雨宮京子氏【日経平均上値追い止まらず、買い参戦は間に合うか】(1) <相場観特集>



―最高値圏を快走、旺盛な個別株物色でリスクオン陰りなし?―

 18日の東京株式市場は日経平均株価が続伸し史上最高値を連日で更新した。ショートポジションを組んでいた向きの買い戻しで強気相場が加速する格好となっている。今週は米国で重要経済指標の発表が相次ぐほか、ジャクソンホール会議など注目イベントも控えているが、買いの勢いは止まらない。テクニカル的には過熱感は拭えないものの、押し目待ちに押し目なしの状況となっている。投資家はどう対応するべきか。ここからの相場展望と物色の方向性について、雨宮総研代表の雨宮京子氏とフィリップ証券リサーチ部長の笹木和弘氏にそれぞれ話を聞いた。

●「4万5000円台指向、個別株物色も旺盛」

雨宮京子氏(雨宮総研 代表)

 全体相場は上値指向が強い。日米関税交渉についてまだ不透明な部分は残されているとはいえ、おおむね決着をみたことが投資家心理をポジティブに傾けている。相場全体の上値追いを頓挫させる悪材料も目先は見当たらず、出遅れた向きの押し目買いが寄与する形で当面は下値を切り上げる展開が続きそうだ。日経平均の向こう1ヵ月のレンジは下値が4万1500円程度、上値については4万5500円前後とみておきたい。大手証券によると4~6月期の企業決算は1割程度コンセンサスを上回ったとされ、これがファンダメンタルズ面で市場センチメントの改善を後押しする。もっとも上げ足が急ピッチなため、やや荒い値動きで下値を探る場面も考えられるため、資金を分散して慎重に持ち高を増やしていく方針で臨むところであろう。
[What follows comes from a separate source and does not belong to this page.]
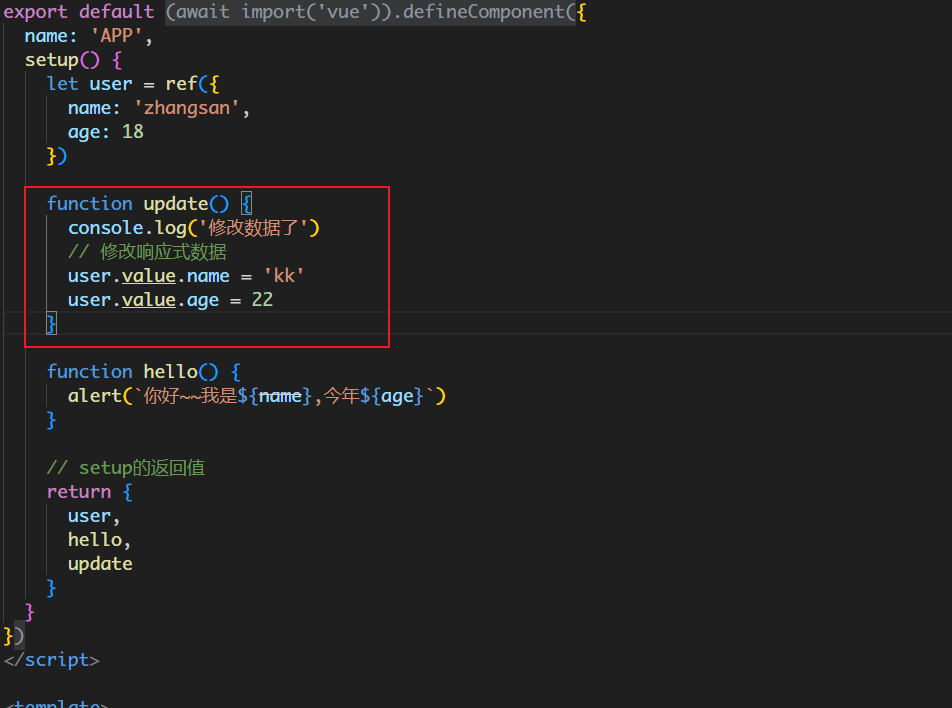This screenshot has height=708, width=952.
Task: Click the return keyword
Action: pyautogui.click(x=79, y=492)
 外国為替市場では日米金利差の縮小思惑を背景にドル安・円高傾向にあることが、やや警戒要因として意識されているが、仮に円高が進んでも株式市場のトレンドを変えるインパクトには乏しい。また実際問題、中期的に利上げの動きが避けられないとしても日銀が即座に利上げに踏み切らないのであれば、足もとでドル売り・円買いを加速させることは考えづらい。これまで買い手控えムードの強かった 半導体や 自動車関連セクターに投資資金が回帰してくる可能性は高く、つれて全体株価にも浮揚力が働きそうだ。他方、内需株も政策面からの追い風を背に建設や不動産周辺は引き続き強調展開を期待してよいのではないか。

 個別株ではレーザーテック <6920> [東証P]、トヨタ自動車 <7203> [東証P]の押し目形成場面は拾っておくタイミングと考えている。半導体規制や自動車関税の影響もおおむね織り込みが進み、ここからの下値リスクは限定的とみる。また内需では主力大型株の中で出遅れ感の強いNTT <9432> [東証P]をまずマークしておきたい。中小型株では防災関連工事で活躍が期待される日特建設 <1929> [東証P]や、中部電力の子会社となり業容拡大に向けた期待が大きいエスコン <8892> [東証P]などに目を配っておく。材料株としては、農業予算拡充や生産性向上に向けた国策を追い風に農業総合研究所 <3541> [東証G]が異彩の強さで今後も見せ場がありそうだ。このほかバイオ関連では今月マドリードで開催される「ESC2025」や9月の日本心臓病学会などで注目度が高まっているHeartseed <219A> [東証G]もチェックしておきたい銘柄である。

(聞き手・中村潤一)

<プロフィール>(あめみや・きょうこ)
雨宮総研 代表。元カリスマ証券レディとして、日興証券時代は全国トップの営業実績を持つ。ラジオ短波(現ラジオNIKKEI)、長野FM放送アナウンサー、『週刊エコノミスト』(毎日新聞社)記者、日経CNBCキャスター、テレビ東京マーケットレポーター、ストックボイスキャスター、SBI証券投資情報部などを経て、日経CNBC解説者に。